Amendment No. 237 is also a probing amendment. It deals with clause 192(3)(c). I am slightly bemused by the provision that

    ''where a building is not structurally detached, it is not a house if a material of it lies above or below the remainder of the structure''.

I am confused because if a right-wing Government were ever to get into power—

Mr. Robert Syms (Poole) (Con): They have.

Matthew Green: Well, suppose an even more right-wing Government than the current ones privatised Downing street and decided to sell off Nos. 10 and 11. It is my understanding that part of No. 10 goes out and above No. 11—a part of it now runs across the top of the other building. Would the buildings be exempt if they were used as HMOs? They would be, according to my reading of the Bill.

Those properties are not HMOs—at least not yet—but there could be other such cases elsewhere in the country. I am a bit bemused: if there are two buildings that are not entirely vertical because a part of one of them goes above and across the other one, are both exempt? I could be wrong, but I think that they would be.
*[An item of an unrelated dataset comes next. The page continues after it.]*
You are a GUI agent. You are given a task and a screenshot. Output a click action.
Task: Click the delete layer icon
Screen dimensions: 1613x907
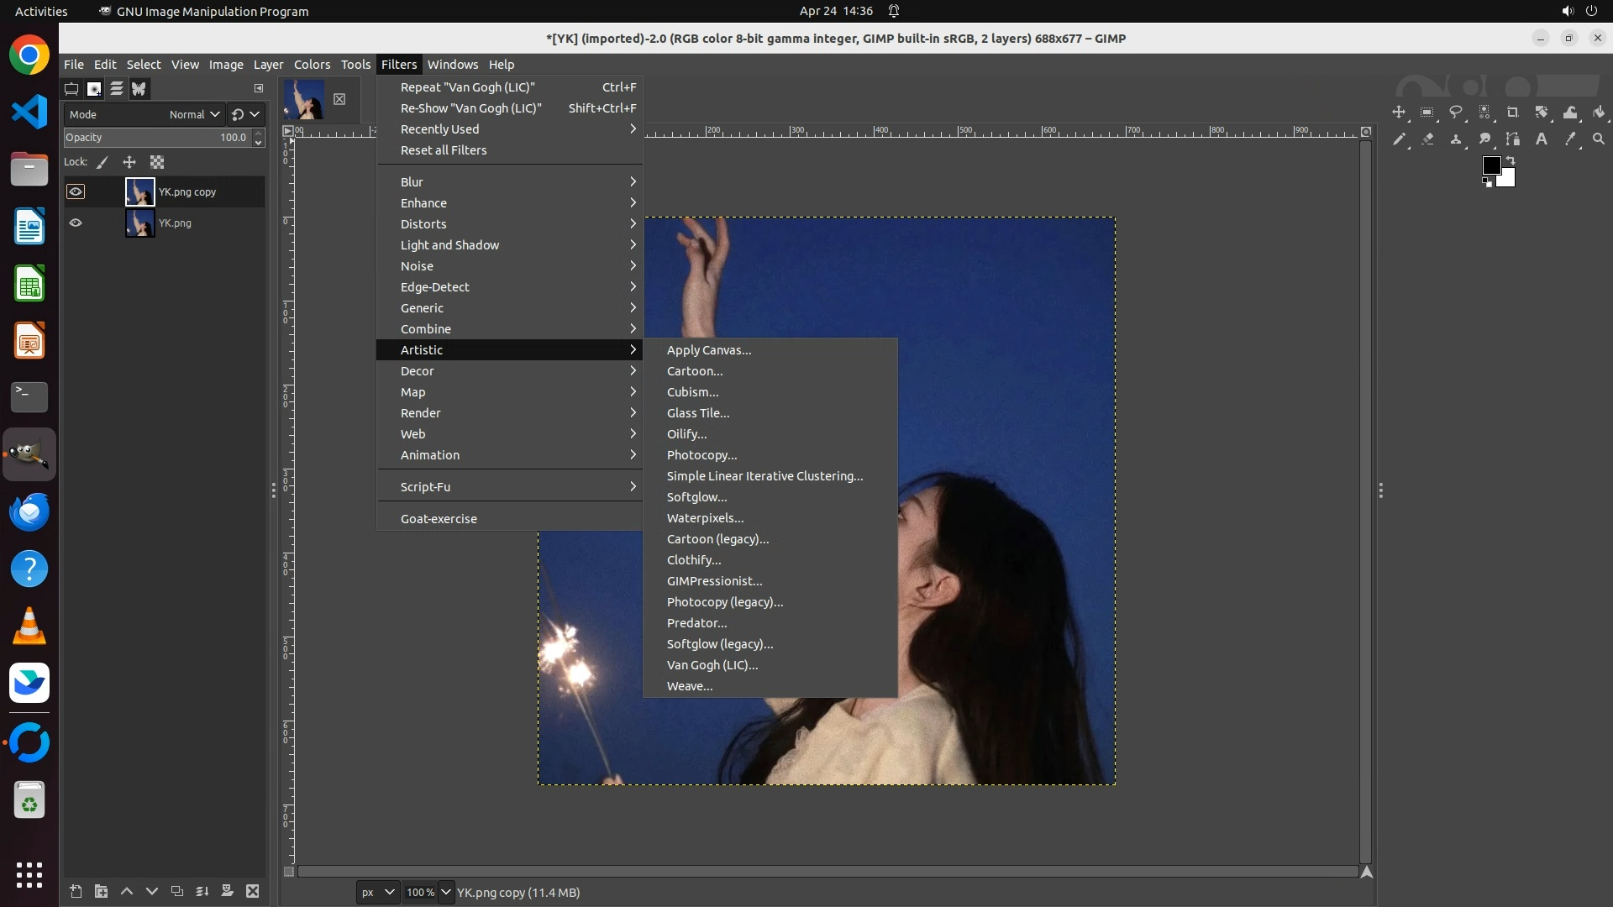[253, 891]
If not, will the Minister for Housing and Planning explain why this provision is in the Bill?

New clause 18B went with an amendment that was not selected because it was, in effect, a clause stand part debate about deleting clauses 192 to 195. I have a question about the new clause. The Minister likes his regulations—he likes giving himself powers to make secondary legislation. This Bill is stuffed full of statements such as, ''And we will make regulations elsewhere,'' but when it comes to defining an HMO—which we can imagine the Minister being tempted to do almost entirely through regulations—the Government have used five clauses and gone into quite a lot of detail. I am not unhappy about that, but I want the Minister to explain why he has decided to include all of that in the Bill, when he has chosen not to include lots of other things. What is so special about the definition of HMOs? What makes it so different from lots of other definitions that are to be dealt with through regulations?

The new clause would allow the Minister to make all those definitions through regulations. I am not suggesting that I want him to go down that route, but I would like him to explain why he has gone down it.